── EXTRACTED INFORMATION

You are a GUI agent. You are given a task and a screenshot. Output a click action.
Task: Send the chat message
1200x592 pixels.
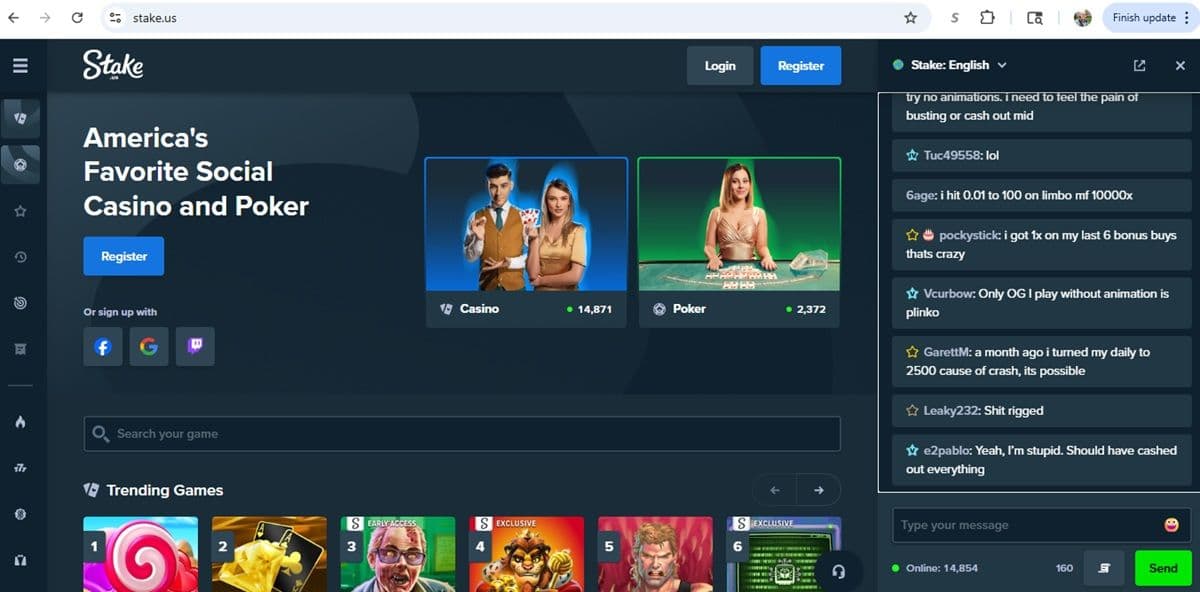[1162, 568]
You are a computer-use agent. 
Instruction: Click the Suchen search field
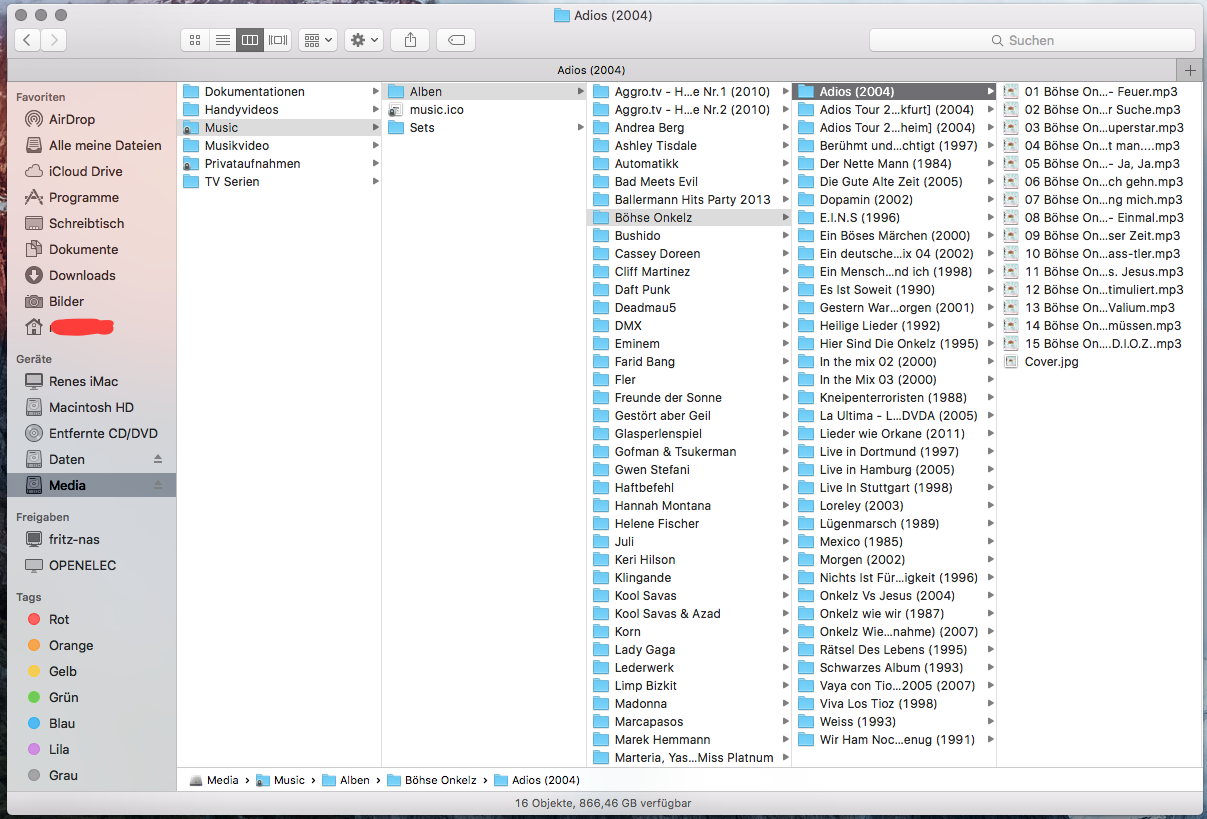point(1032,40)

────

> TASK INSTRUCTIONS
Ignoring the pictures, write out word for word the lines from the line containing "You are a computer-use agent." through the end of the material above.

> ANSWER AREA
You are a computer-use agent. 
Instruction: Click the Suchen search field
point(1032,40)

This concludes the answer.